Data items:
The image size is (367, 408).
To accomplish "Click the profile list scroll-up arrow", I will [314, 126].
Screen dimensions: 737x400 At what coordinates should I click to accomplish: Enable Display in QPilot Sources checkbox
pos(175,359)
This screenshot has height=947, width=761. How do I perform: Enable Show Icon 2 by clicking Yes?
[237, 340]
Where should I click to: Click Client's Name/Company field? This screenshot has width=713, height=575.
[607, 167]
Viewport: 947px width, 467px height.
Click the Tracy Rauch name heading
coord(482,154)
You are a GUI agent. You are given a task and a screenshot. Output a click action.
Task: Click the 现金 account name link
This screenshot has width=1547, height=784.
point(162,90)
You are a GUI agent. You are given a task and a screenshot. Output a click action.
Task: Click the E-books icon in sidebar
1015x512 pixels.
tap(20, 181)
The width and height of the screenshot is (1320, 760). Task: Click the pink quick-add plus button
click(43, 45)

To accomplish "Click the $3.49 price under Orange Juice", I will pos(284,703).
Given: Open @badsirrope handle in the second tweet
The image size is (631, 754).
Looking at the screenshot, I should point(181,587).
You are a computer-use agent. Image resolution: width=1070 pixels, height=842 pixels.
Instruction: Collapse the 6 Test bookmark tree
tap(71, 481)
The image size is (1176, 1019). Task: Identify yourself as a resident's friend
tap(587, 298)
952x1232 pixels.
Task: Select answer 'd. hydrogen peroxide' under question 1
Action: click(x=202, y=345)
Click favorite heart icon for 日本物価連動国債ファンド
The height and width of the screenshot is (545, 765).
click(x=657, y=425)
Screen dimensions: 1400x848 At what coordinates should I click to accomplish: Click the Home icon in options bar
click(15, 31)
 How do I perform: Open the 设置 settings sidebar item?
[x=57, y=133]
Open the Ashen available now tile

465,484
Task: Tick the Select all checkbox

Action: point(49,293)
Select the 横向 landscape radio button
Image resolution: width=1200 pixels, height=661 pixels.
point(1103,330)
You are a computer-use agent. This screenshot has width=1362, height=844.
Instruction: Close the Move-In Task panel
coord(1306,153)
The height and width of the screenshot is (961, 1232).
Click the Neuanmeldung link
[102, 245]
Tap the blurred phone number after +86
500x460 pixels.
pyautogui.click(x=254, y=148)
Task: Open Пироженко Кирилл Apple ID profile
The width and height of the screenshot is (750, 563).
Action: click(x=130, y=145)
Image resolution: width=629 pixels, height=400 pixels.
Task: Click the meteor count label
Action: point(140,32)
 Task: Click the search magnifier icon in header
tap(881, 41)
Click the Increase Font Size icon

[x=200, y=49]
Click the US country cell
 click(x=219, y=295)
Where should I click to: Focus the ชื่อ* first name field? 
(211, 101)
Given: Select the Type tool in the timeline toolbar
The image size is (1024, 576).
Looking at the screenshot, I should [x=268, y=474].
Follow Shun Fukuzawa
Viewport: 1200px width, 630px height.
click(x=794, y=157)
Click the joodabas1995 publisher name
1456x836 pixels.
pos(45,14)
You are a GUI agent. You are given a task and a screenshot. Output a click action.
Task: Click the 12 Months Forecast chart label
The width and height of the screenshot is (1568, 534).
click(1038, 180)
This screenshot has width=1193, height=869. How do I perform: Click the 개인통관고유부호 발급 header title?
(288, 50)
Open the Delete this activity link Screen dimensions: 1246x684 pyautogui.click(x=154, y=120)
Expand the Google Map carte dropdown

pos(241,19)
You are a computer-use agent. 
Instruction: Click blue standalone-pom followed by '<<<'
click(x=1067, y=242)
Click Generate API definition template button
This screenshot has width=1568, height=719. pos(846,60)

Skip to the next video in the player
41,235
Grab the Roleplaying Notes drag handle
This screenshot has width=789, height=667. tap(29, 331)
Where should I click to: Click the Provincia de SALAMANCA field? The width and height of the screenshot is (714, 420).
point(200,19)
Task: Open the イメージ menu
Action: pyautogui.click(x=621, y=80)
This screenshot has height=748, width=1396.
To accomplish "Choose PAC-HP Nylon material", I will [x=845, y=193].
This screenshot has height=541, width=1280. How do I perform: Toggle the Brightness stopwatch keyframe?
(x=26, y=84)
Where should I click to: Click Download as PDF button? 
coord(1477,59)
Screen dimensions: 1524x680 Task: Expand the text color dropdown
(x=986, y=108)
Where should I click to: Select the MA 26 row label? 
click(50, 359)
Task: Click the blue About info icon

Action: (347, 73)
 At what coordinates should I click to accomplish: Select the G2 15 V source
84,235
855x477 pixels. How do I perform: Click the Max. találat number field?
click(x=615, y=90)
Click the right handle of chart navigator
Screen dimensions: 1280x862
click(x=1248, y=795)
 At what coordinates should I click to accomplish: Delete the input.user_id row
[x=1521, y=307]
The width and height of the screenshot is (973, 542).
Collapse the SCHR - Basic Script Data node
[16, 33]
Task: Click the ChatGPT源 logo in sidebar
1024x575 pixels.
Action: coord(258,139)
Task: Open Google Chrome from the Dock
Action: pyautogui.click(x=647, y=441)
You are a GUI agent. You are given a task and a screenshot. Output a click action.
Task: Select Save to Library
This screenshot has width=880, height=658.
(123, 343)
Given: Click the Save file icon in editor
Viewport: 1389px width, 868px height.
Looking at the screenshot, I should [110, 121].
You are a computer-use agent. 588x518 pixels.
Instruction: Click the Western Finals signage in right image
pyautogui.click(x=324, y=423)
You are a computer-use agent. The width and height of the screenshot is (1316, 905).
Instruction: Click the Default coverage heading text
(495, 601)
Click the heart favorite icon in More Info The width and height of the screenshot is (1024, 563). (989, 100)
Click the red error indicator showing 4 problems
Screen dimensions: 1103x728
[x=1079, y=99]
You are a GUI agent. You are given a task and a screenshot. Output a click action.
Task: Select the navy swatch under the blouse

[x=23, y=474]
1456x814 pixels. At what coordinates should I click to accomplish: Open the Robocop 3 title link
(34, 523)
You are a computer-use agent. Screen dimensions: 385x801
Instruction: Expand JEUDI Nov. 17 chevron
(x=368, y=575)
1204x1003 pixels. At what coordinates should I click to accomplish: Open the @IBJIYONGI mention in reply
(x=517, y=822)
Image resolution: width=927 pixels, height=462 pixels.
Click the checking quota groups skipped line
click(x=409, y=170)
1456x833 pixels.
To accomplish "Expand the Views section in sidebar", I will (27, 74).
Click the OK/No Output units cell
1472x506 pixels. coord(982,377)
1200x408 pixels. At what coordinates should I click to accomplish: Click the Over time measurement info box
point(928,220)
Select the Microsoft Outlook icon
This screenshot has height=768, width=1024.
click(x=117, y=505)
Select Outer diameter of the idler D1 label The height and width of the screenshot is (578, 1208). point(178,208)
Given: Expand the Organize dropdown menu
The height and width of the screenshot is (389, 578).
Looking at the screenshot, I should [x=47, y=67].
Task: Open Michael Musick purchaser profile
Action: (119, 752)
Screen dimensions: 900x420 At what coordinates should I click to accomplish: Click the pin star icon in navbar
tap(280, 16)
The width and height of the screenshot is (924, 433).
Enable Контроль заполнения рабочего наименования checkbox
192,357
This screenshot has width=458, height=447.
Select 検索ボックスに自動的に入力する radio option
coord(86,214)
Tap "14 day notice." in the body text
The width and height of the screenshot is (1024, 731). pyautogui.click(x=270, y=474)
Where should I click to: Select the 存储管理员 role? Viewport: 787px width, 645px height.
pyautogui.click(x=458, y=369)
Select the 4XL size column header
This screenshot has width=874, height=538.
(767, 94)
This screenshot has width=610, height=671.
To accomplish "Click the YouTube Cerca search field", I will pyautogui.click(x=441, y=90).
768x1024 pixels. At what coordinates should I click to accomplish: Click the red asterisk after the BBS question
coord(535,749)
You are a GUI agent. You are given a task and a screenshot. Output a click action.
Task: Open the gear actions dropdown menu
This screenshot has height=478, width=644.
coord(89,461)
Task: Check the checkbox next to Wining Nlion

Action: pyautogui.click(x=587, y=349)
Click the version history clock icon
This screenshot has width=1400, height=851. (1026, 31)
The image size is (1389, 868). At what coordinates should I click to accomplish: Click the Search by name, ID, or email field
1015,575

*Required action:*
Reproduce, character for character, only the lines of the preceding data that start at the line with "The image size is (1024, 576)." and end at the line with "Open the Delete", both included.

*Task result:*
The image size is (1024, 576).
Looking at the screenshot, I should [x=268, y=474].
Follow Shun Fukuzawa
Viewport: 1200px width, 630px height.
click(x=794, y=157)
Click the joodabas1995 publisher name
1456x836 pixels.
pos(45,14)
You are a GUI agent. You are given a task and a screenshot. Output a click action.
Task: Click the 12 Months Forecast chart label
The width and height of the screenshot is (1568, 534).
click(1038, 180)
This screenshot has width=1193, height=869. How do I perform: Click the 개인통관고유부호 발급 header title?
(288, 50)
Open the Delete this activity link Screen dimensions: 1246x684 pyautogui.click(x=154, y=120)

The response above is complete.